分析linux下的native内存泄露

分析linux上的native内存泄露

Running native profiling on Linux

Read the information provided

Introduction

Several memory profilers are available for the Linux operating system, which fit into the following categories:

Preprocessor level
These profilers require a header to be compiled with the source under test. You can recompile your own JNI libraries with one of these tools to track a native memory leak in your code. Unless you have the source code for Java itself, this recompilation cannot find a leak in the JVM. Compiling this kind of tool into a large project like a JVM would almost certainly be difficult and time-consuming. Dmalloc is an example of this kind of tool.
Linker level
These profilers require the binaries under test to be relinked with a debugging library. You can relink individual JNI libraries but it is not recommended for entire Java runtimes because the runtime vendor is unlikely to support the use of modified binaries. Ccmalloc is an example of this kind of tool.
Runtime-linker level
These profilers use the LD_PRELOAD environment variable to preload a library that replaces the standard memory routines with instrumented versions. These profilers do not require recompilation or relinking of source code but many of them do not work well with Java runtimes. A Java runtime is a complicated system that can use memory and threads in unusual ways. It is worth experimenting with a few to see if they work in your scenario. NJAMD is an example of this kind of tool.
Emulator-based
Valgrind is the only example of this type of memory debugger. It emulates the underlying processor in a similar way to the way that a Java runtime emulates the Java virtual machine. It is possible to run Java under Valgrind, but the heavy performance impact (25 - 50 times slower) makes it very difficult to run large, complicated Java applications in this manner. Valgrind is currently available on Linux x86, AMD64, PPC32, and PPC64. If you are intend to use Valgrind, try to narrow down the problem to the smallest possible testcase you can before using it.

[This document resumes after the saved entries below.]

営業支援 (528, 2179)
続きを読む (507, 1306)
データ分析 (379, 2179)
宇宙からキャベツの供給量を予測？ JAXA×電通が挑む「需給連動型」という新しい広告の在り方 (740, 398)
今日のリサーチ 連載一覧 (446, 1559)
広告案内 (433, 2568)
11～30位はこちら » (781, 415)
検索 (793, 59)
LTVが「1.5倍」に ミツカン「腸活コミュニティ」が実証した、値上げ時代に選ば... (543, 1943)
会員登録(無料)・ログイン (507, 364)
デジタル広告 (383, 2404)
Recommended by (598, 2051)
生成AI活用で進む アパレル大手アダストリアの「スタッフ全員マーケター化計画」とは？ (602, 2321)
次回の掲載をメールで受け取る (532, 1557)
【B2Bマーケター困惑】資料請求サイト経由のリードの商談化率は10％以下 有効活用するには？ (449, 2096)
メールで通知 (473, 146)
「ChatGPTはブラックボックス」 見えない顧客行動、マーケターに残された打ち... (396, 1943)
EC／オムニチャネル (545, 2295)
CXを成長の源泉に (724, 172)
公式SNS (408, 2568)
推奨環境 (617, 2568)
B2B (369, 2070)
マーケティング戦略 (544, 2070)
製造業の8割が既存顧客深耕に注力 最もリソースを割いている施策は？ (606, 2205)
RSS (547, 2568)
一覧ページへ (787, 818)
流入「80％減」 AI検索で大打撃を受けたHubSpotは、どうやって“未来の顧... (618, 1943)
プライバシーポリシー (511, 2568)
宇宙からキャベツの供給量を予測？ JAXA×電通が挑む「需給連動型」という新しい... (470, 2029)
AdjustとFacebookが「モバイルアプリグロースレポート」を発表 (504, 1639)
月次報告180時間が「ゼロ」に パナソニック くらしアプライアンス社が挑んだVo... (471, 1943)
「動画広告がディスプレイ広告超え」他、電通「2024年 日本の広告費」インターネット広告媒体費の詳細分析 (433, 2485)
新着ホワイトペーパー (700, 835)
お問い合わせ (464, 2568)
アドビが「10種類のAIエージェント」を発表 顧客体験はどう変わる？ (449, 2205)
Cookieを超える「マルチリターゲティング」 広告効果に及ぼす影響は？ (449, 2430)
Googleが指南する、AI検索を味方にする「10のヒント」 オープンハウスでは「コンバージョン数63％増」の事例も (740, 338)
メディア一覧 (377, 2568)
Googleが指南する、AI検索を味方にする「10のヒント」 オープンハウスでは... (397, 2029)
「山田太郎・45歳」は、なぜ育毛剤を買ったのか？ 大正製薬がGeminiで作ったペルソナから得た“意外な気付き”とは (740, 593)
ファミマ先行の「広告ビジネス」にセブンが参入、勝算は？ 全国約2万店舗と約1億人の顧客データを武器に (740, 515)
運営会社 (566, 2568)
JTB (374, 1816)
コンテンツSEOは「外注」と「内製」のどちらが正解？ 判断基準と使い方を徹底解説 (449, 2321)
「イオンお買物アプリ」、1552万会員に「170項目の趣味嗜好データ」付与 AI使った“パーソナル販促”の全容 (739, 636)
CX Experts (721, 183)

For simple scenarios that can tolerate the performance overhead, Valgrind is the most simple and user-friendly of the available free tools. Valgrind can provide a full stack trace for code paths that are leaking memory.

Running a process in Valgrind

Because Valgrind is an emulation environment, the process must be run under Valgrind, and the analysis finishes when the process ends. To use Valgrind with a process that usually runs indefinitely, you must be able to stop the process.

Some Java runtimes use thread stacks and processor registers in unusual ways. This usage can confuse some debugging tools, which expect native programs to abide by standard conventions of register use and stack structure. When using Valgrind to debug leaking JNI applications, you might see many warnings about the use of memory and some unusual thread stacks. These effects are caused by the way that the Java runtime structures its data internally and they are not a problem.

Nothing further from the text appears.